Quotient of $\textrm{GL}(2,\textbf{R})$ by the conjugate action of $\textrm{SL}(2,\textbf{R})$ I do not know if this is the right place to ask the following question. If it is not, I will delete it. I asked a similar question in math stack exchange and get a nice answer by @YCor. 
https://math.stackexchange.com/questions/1924189/quotient-of-textrmgl2-textbfr-by-the-conjugate-action-of-textrmso
Let $\textrm{SL}_2(\textbf{R})$ act on $\textrm{GL}_2(\textbf{R})$ by conjugation. Does the quotient $\textrm{GL}_2(\textbf{R})/\textrm{SL}_2(\textbf{R})$ exist as a manifold? 
I thank @ThiKu for his nice answer in this case.
 A: No. By the Jordan normal form theorem every matrix in $GL(2,{\bf R})$ is conjugate to 


*

*either a diagonal matrix $$\left(\begin{array}{cc}\lambda_1&0\\
0&\lambda_2\end{array}\right)$$ 
(clearly the set of these classes is homeomorphic to $({\bf R}\setminus 0)^2/({\bf Z}/2{\bf Z})$ with ${\bf Z}/2{\bf Z}$ acting by permutation of the two coordinates.) 
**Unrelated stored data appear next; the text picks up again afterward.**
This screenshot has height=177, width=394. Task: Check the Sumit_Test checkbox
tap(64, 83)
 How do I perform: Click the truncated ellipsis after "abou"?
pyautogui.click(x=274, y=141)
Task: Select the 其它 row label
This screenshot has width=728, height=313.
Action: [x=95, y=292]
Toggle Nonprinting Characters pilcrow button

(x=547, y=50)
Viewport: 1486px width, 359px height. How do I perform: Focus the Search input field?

*or to a multiple of a triangular matrix $$\left(\begin{array}{cc}\pm 1&n\\
0&\pm 1\end{array}\right)$$

*or to a multiple of a matrix in $SO(2)$.
However, the triangular matrices with eigenvalues $1$ are all in one of three orbits because of
$$\left(\begin{array}{cc}\lambda_1&0\\
0&\lambda_1^{-1}\end{array}\right)\left(\begin{array}{cc}1&n\\
0&1\end{array}\right)\left(\begin{array}{cc}\lambda_1^{-1}&0\\
0&\lambda_1\end{array}\right)=\left(\begin{array}{cc}1&\lambda_1^2n\\
0&1\end{array}\right).$$
The three orbits correspond to the cases $n>0, n=0, n<0$. Note that the orbits for $n>0$ and $n<0$ can not be separated from the identity matrix (the case $n=0$) by any open neighborhood of the identity, because $\lambda_1^2n$ tends to zero for a suitable sequence of $\lambda_1$'s. 
So the quotient space is non-Hausdorff, it contains of a copy of $({\bf R}\setminus 0)^2/({\bf Z}/2{\bf Z})$ and another two points which can not be separated from $(1,1)$.